The Labs offer firms a defined space to test products and get joined-up guidance on how existing rules apply, rather than waiting for new ones. The government’s worked example: tools that let conveyancers scan property sales packs and flag legal issues in minutes rather than hours. Deputy Prime Minister and Lord Chancellor David Lammy framed it around the economy, noting the legal sector contributes over £40bn a year yet is “held back by analogue systems”. Applications open later this summer for LawTech firms, legal service providers and conveyancers, before the model rolls out to other sectors.

The approach mirrors a regulatory pattern Britain has leaned on before — the Financial Conduct Authority’s regulatory sandbox for fintech, and its current AI Lab and “Supercharged Sandbox” for financial services.
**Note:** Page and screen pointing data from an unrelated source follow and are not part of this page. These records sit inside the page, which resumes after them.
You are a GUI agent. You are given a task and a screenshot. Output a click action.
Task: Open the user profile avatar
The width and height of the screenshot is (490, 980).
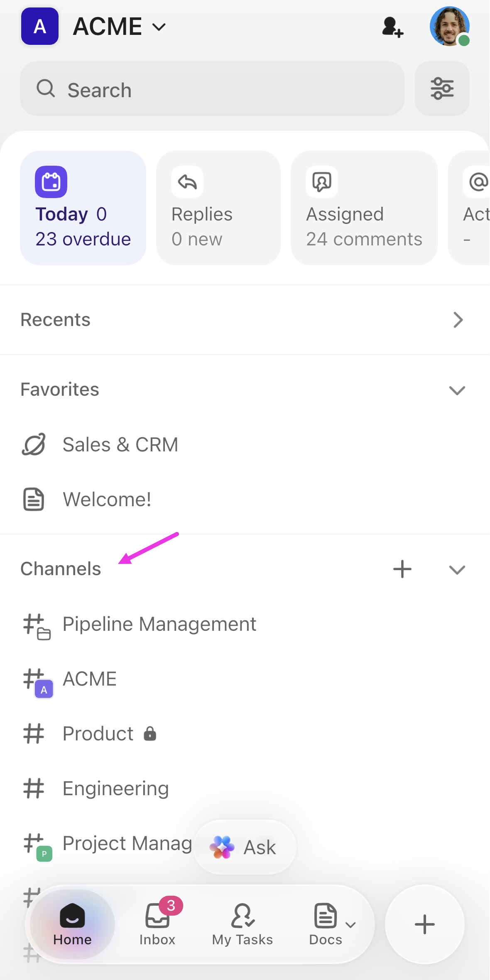point(449,27)
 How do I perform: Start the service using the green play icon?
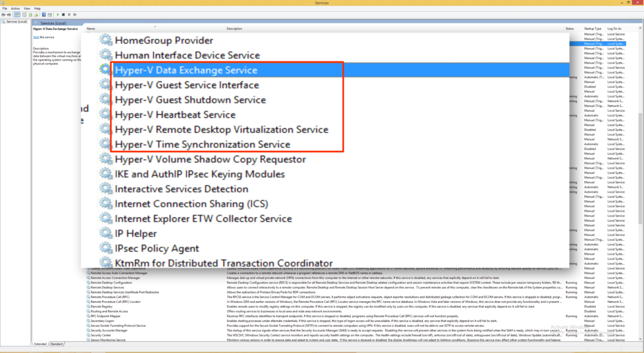click(x=58, y=14)
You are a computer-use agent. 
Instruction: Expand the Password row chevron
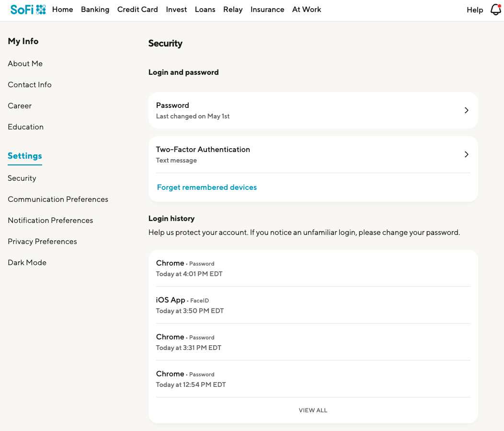[466, 110]
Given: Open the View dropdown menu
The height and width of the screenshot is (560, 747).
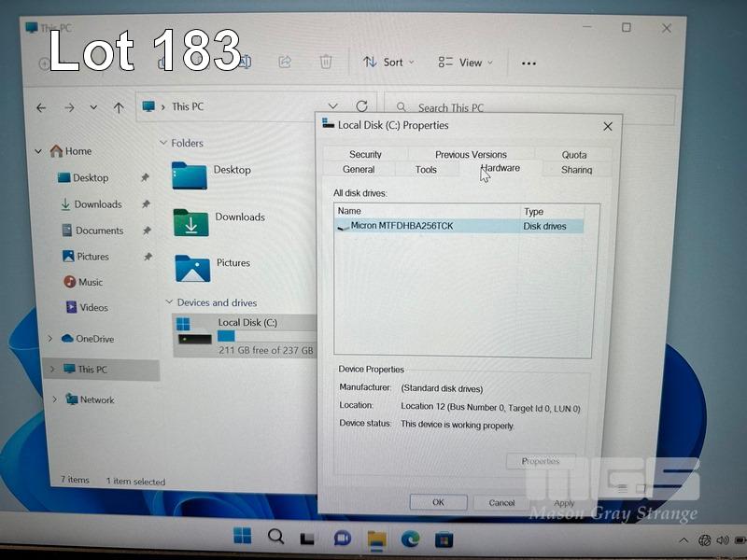Looking at the screenshot, I should click(466, 63).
The Information Commissioner’s Office issued a same-day statement welcoming the initiative, a sign of cross-regulator buy-in that the fragmented UK landscape has often lacked.

Looking forward

The Labs are a “help you comply” instrument rather than new law — the government has been explicit it does not want fresh AI statutes. For UK businesses, the value is clarity: the slow, expensive part of deploying AI in regulated fields is often not the technology but working out which rules bite. Starting with legal services is telling, given the court hallucination cases that have already embarrassed the profession. The test is whether a sandbox can move faster than the technology it is meant to police.